The ARS consists of minimally attended AN/FPS-117 radar sites which were established between 1984 and 1985 at the former manned surveillance and Ground Control Intercept sites of Alaskan Air Command, first activated in the 1950s. Elements of the 1985 North American Air Defense Modernization program followed. Flexible and graduated alert concepts were introduced in the 1990s.

The ANR provides an ongoing capability to detect, validate, and warn of any aircraft and/or cruise missile threat in its area of operations that could threaten North American security. By maintaining surveillance of Northwest Canadian and U.S. airspace, ANR is able to determine what goes on in and near North American airspace 24 hours a day, seven days a week. Aerospace control requires capabilities to intercept, shadow, escort, divert, direct landings, and if necessary, use force utilizing interceptors and other means up to and including the destruction of airborne objects.

== Lineage ==
- Established as Air Force, Alaska Defense Command, 17 October 1941
 General Order 51: HQ, Alaska Defense Command
- Established as Alaskan Air Force* on 28 December 1941
 War Department Letter: Activation of Air Corps Unit, AG 320.2
 Activated on 15 January 1942
 General Order 3, HQ Alaskan Defense Command
 Redesignated 11th Air Force on 5 February 1942
 Redesignated Eleventh Air Force on 18 September 1942
 Redesignated Alaskan Air Command on 18 December 1945
 Assumed Major Command Status 18 December 1945
 Redesignated Eleventh Air Force on 9 August 1990
 Headquarters Pacific Air Forces Special Order GA-44, 1 August 1990
 Became subordinate organization to Pacific Air Forces, 9 August 1990

- Under authority from Western Defense Command, the Alaska Defense Command replaced the Air Field Forces, Alaskan Defense Command, with the Air Force, Alaskan Defense Command, on 17 October 1941. Neither the Air Field Forces nor the Air Force, Alaskan Defense Command, were legitimate War Department establishments and must be classified in the same category as provisional units, although the term "provisional" was never used in connection with them.

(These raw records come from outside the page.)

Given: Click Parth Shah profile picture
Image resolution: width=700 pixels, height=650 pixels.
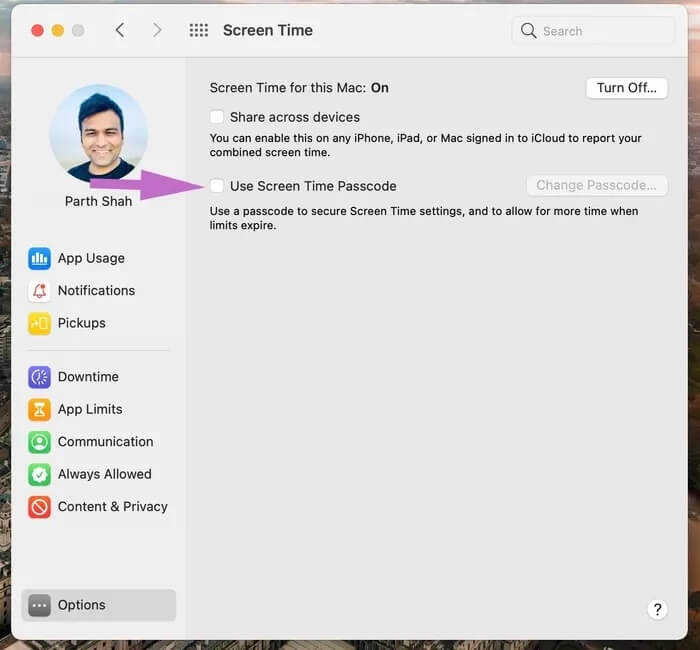Looking at the screenshot, I should pos(98,134).
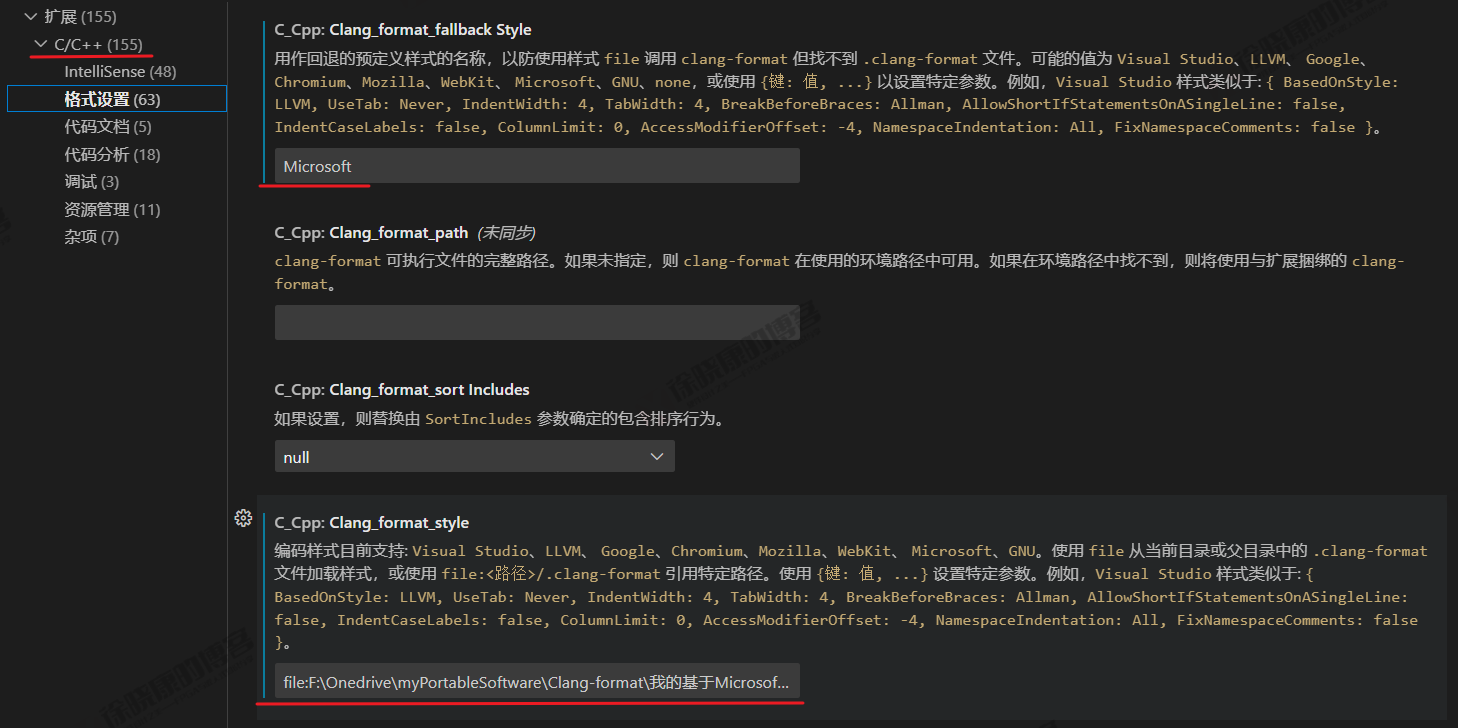Click the 未同步 label next to Clang_format_path

507,231
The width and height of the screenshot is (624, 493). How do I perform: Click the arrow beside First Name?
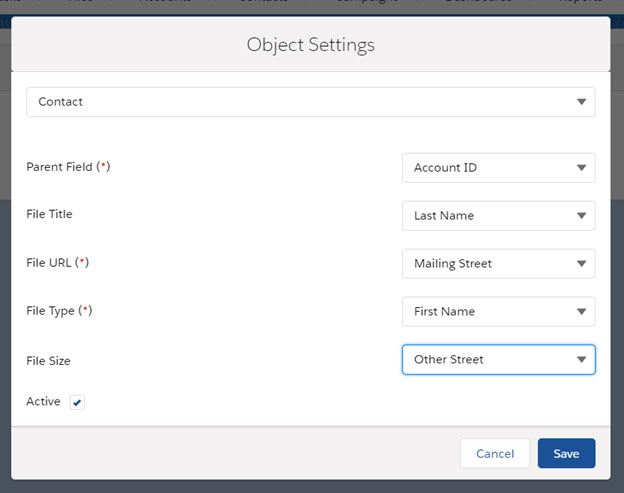click(581, 312)
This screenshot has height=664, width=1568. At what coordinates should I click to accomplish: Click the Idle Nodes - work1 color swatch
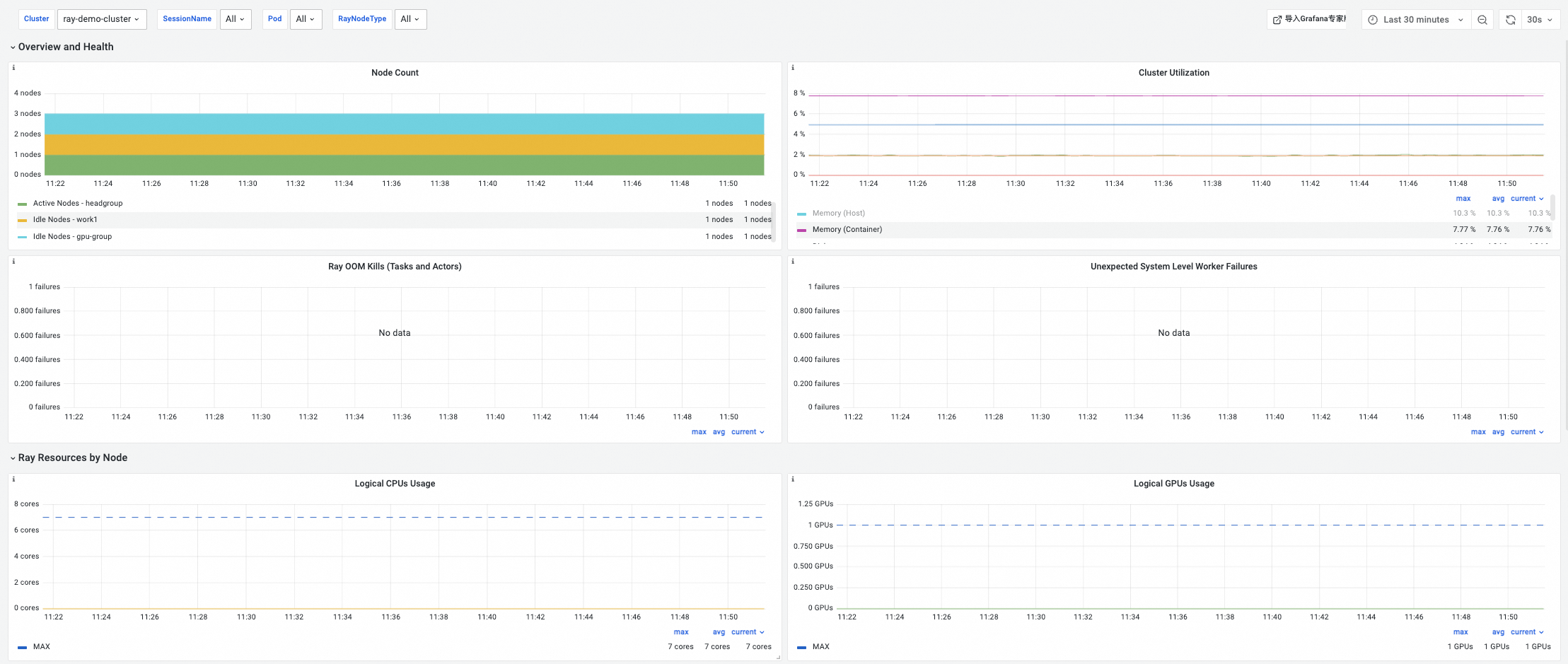tap(22, 220)
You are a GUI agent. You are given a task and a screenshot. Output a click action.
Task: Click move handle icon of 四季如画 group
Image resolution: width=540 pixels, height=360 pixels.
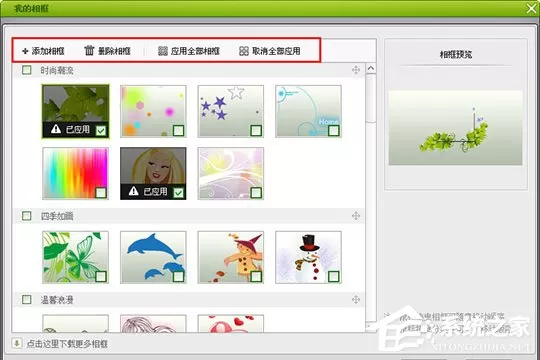pos(356,216)
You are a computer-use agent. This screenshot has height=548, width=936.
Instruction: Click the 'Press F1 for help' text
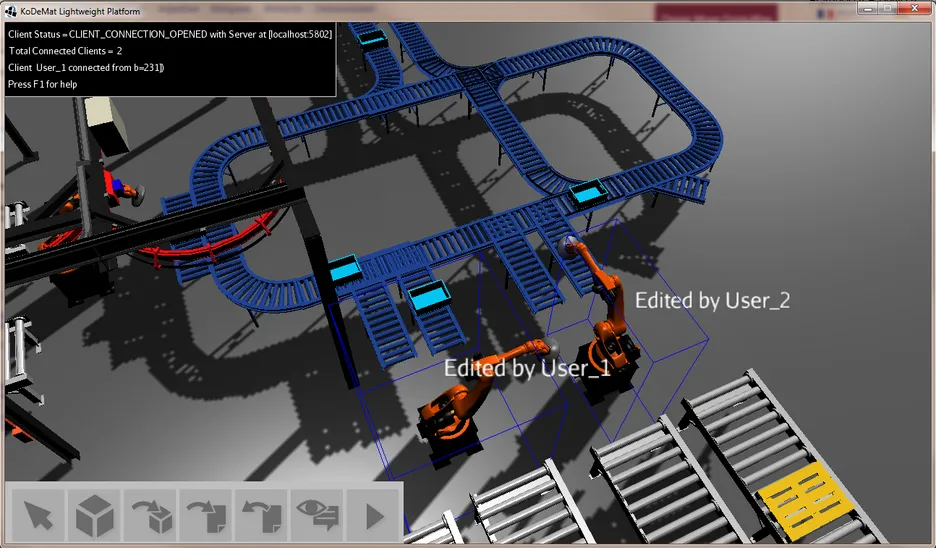click(x=43, y=84)
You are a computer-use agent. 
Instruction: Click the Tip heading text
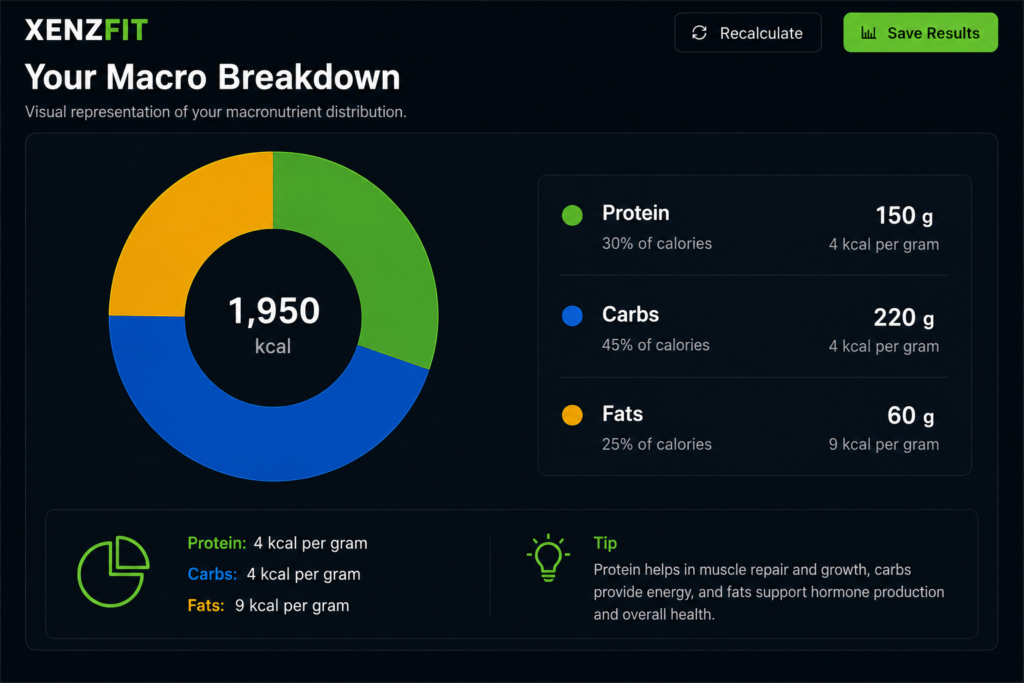tap(605, 543)
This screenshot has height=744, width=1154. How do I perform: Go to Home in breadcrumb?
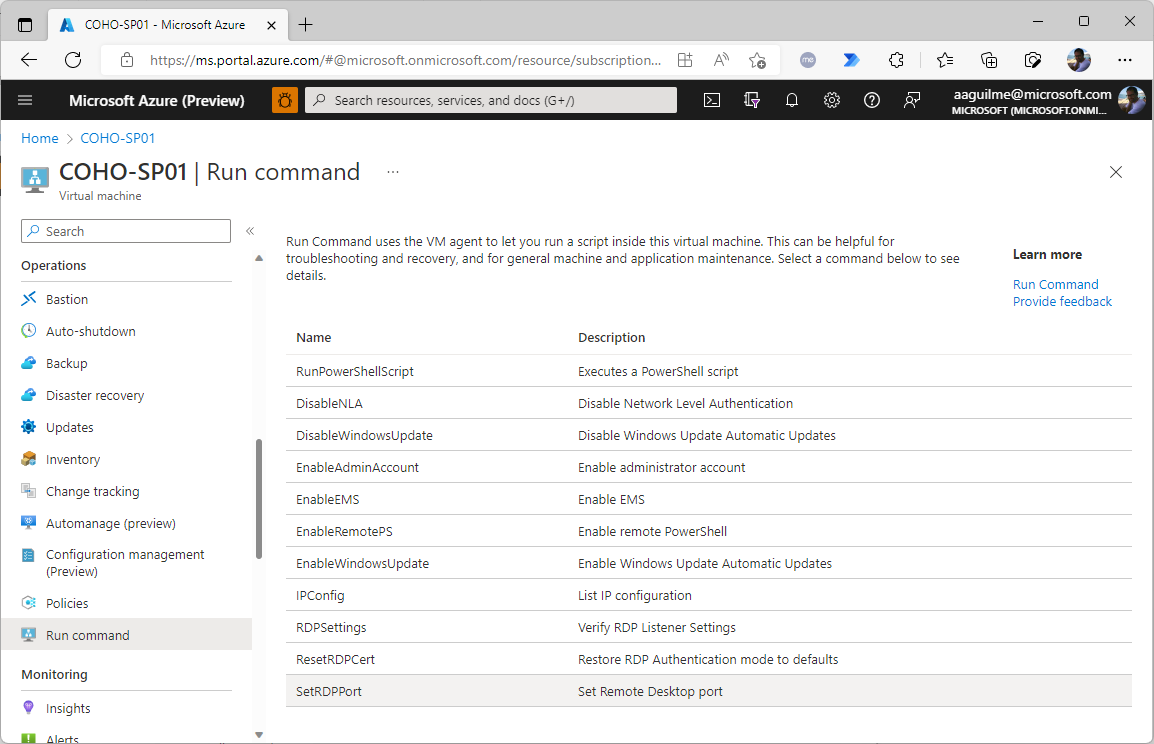coord(40,138)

The United States Department of War activated the Alaskan Air Force to manage the buildup of the Army Air Forces in Alaska and replacing the Air Force, Alaskan Defense Command.

== Assignments ==
- Alaska Defense Command, 17 October 1941
- Western Defense Command, 15 December 1941 – 18 December 1945
- Pacific Air Forces, 9 August 1990 – present

== Airbases ==
The formation's headquarters was located at Elmendorf Airfield, from 15 January 1942; then Davis Army Airfield, August 1943 – 18 December 1945, and, after being reformed as Eleventh Air Force, at Elmendorf Air Force Base from 9 August 1990 onwards.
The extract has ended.